Rockbox

This is the bug/patch tracker for Rockbox. Click here for more information.

Quick links: Bugs · Patches · Rockbox frontpage

Tasklist

FS#11461 - libfaad aac-he speed optimization

Attached to Project: Rockbox
Opened by Andree Buschmann (Buschel) - Tuesday, 06 July 2010, 22:05 GMT+2
Last edited by Andree Buschmann (Buschel) - Friday, 09 July 2010, 20:50 GMT+2
Task Type Patches
Category Codecs
Status Closed
Assigned To No-one
Player Type All players
Severity Low
Priority Normal
Reported Version Release 3.6
Due in Version Undecided
Due Date Undecided
Percent Complete 100%
Private No

Details

This patch adds some optimization to the sbr filter that is used by aac-he files. Several loops were unrolled in the analysis and synthesis filters as well as several variables and tables were moved to IRAM.
Speed on PP5022 with 64kaache.m4a: 115.5 MHz (svn 130 MHz)
   aac-he-v04.patch (23.7 KiB)
 apps/codecs/libfaad/sbr_qmf.c   |  307 +++++++++++++++-------------------------
 apps/codecs/libfaad/sbr_qmf_c.h |    2 
 apps/codecs/libfaad/sbr_dct.c   |   56 +++----
 3 files changed, 151 insertions(+), 214 deletions(-)

This task depends upon

Closed by  Andree Buschmann (Buschel)
Friday, 09 July 2010, 20:50 GMT+2
Reason for closing:  Accepted
Additional comments about closing:  Submitted v15 with r27358/r27359
Comment by Andree Buschmann (Buschel) - Wednesday, 07 July 2010, 08:31 GMT+2
Thanks to saratoga and stripwax for the hints! Now the codeclib's fft is used instead of the libfaad-fft.
Speed on PP5022 with 64kaache.m4a: 107.4 MHz (svn 115.5 MHz)
   aac-he-v05.patch (25 KiB)
 apps/codecs/libfaad/sbr_qmf.c   |  307 +++++++++++++++-------------------------
 apps/codecs/libfaad/sbr_qmf_c.h |    2 
 apps/codecs/libfaad/sbr_dct.c   |  105 +++++++++----
 3 files changed, 197 insertions(+), 217 deletions(-)

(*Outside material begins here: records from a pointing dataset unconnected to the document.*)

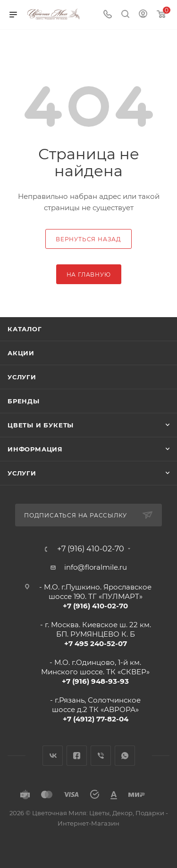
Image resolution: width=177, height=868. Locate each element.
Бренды (24, 401)
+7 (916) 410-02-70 (91, 549)
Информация (35, 449)
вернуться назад (88, 239)
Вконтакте (52, 755)
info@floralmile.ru (95, 567)
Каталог (25, 329)
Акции (21, 353)
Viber (101, 755)
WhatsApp (125, 755)
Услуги (22, 377)
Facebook (76, 755)
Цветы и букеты (41, 425)
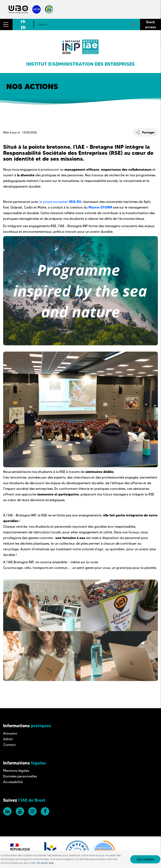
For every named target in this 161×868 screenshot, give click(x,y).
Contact (9, 745)
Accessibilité (13, 782)
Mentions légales (16, 771)
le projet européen (60, 202)
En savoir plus (46, 863)
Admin (8, 739)
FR (23, 22)
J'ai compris (145, 859)
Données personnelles (20, 776)
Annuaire (10, 733)
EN (23, 27)
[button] (6, 24)
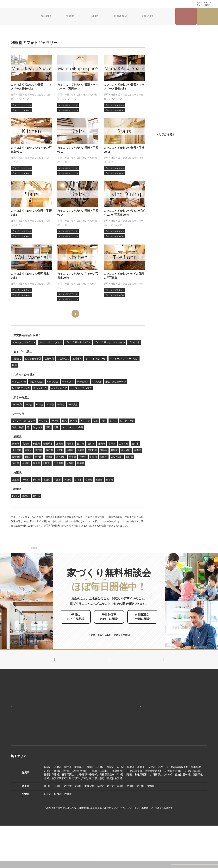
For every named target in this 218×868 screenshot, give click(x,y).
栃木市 (26, 496)
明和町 (47, 463)
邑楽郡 (26, 463)
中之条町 (126, 450)
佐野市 (36, 496)
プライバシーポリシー (186, 757)
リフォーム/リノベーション (124, 359)
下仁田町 (92, 450)
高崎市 (26, 444)
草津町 (49, 457)
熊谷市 (110, 480)
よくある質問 (61, 4)
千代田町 (58, 463)
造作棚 (73, 421)
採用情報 (132, 765)
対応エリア (135, 734)
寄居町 (99, 480)
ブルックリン (40, 388)
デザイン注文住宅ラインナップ (77, 711)
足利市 (15, 496)
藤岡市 (101, 444)
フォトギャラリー (67, 573)
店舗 (14, 365)
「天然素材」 (20, 730)
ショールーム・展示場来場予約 (77, 748)
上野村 (60, 450)
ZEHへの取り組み (138, 747)
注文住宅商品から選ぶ (27, 335)
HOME (15, 711)
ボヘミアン (68, 382)
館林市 (81, 444)
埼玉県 (18, 472)
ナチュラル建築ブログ (112, 4)
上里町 (15, 480)
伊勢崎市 (48, 444)
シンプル (97, 382)
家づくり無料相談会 (184, 750)
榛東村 (28, 450)
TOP (13, 573)
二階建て (17, 359)
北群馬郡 (17, 450)
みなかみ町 (117, 457)
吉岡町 (39, 450)
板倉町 (36, 463)
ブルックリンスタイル (50, 342)
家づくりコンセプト (23, 718)
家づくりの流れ (21, 747)
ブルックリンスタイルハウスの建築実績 (37, 573)
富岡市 (112, 444)
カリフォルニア (59, 388)
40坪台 (50, 405)
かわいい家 (53, 382)
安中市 (135, 444)
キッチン (43, 421)
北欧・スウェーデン (116, 382)
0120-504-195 (180, 4)
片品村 (83, 457)
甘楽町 (114, 450)
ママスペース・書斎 (72, 427)
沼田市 (70, 444)
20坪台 (29, 405)
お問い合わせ (78, 4)
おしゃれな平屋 (33, 359)
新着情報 (132, 711)
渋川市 (91, 444)
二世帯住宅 (63, 359)
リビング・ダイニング (24, 421)
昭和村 (104, 457)
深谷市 (78, 480)
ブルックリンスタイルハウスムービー (147, 756)
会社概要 (134, 728)
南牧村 (104, 450)
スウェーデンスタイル (73, 740)
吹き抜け (37, 427)
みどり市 (124, 444)
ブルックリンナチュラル (78, 342)
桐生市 (36, 444)
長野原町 (17, 457)
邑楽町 (81, 463)
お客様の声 (19, 770)
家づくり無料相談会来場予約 (207, 16)
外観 (64, 421)
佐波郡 (129, 457)
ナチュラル (83, 382)
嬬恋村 (39, 457)
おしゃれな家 (36, 382)
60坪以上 (73, 405)
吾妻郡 (137, 450)
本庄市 (57, 480)
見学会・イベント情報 (186, 17)
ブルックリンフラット (24, 342)
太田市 (60, 444)
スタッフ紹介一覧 (139, 740)
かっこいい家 (19, 382)
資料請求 (93, 4)
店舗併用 (49, 359)
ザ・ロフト (134, 342)
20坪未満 (17, 405)
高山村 (28, 457)
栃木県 (18, 489)
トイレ (113, 421)
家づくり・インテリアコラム (140, 4)
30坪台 (39, 405)
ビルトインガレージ (96, 359)
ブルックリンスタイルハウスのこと (147, 720)
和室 (104, 421)
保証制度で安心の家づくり (28, 741)
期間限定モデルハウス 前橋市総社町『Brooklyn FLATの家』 (91, 767)
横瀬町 (89, 480)
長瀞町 (47, 480)
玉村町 (15, 463)
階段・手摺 (18, 427)
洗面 (96, 421)
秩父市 (36, 480)
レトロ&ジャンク (21, 388)
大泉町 (70, 463)
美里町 (68, 480)
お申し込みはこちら (116, 649)
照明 (56, 427)
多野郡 (49, 450)
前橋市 (15, 444)
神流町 (70, 450)
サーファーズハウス (81, 388)
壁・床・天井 (127, 421)
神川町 (26, 480)
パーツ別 (19, 414)
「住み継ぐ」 (20, 736)
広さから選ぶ (22, 397)
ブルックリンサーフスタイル (110, 342)
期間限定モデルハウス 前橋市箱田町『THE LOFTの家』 (91, 756)
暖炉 (48, 427)
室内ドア (85, 421)
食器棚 (55, 421)
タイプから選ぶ (23, 351)
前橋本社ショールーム (73, 775)
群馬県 (18, 437)
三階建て (77, 359)
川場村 (93, 457)
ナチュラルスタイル (71, 723)
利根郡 (72, 457)
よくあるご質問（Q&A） (142, 772)
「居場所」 (19, 724)
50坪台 (61, 405)
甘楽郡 (81, 450)
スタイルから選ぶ (24, 374)
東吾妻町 (61, 457)
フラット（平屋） (70, 728)
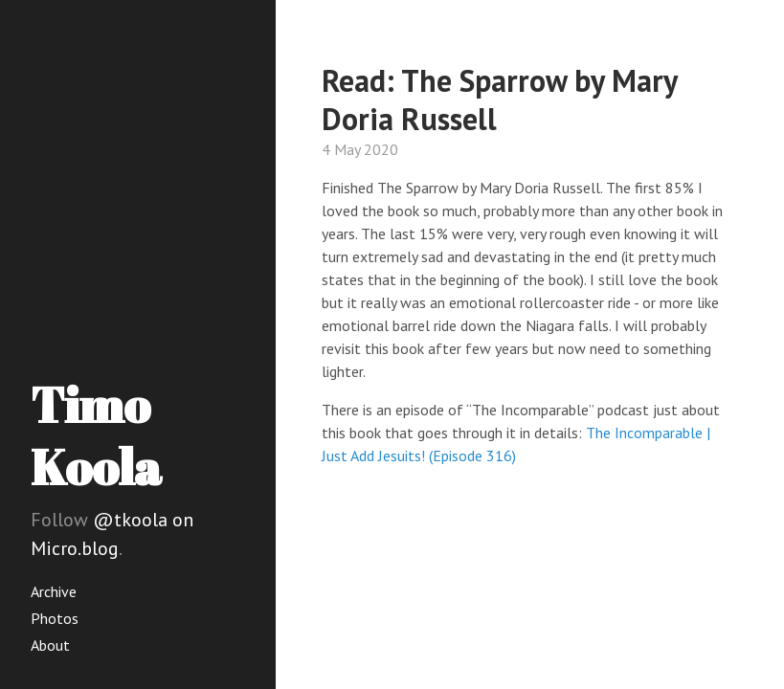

Comment by Andree Buschmann (Buschel) - Wednesday, 07 July 2010, 20:23 GMT+2
Clean up latest fft-change and remove unneeded bit_rev_tab2.
Speed on PP5022 with 64kaache.m4a: 106.5 MHz (svn 130 MHz)
   aac-he-v08.patch (31.3 KiB)
 apps/codecs/libfaad/sbr_qmf.c   |  307 ++++++++++++++----------------------
 apps/codecs/libfaad/sbr_qmf_c.h |    2 
 apps/codecs/libfaad/sbr_dct.c   |  334 +++++-----------------------------------
 3 files changed, 167 insertions(+), 476 deletions(-)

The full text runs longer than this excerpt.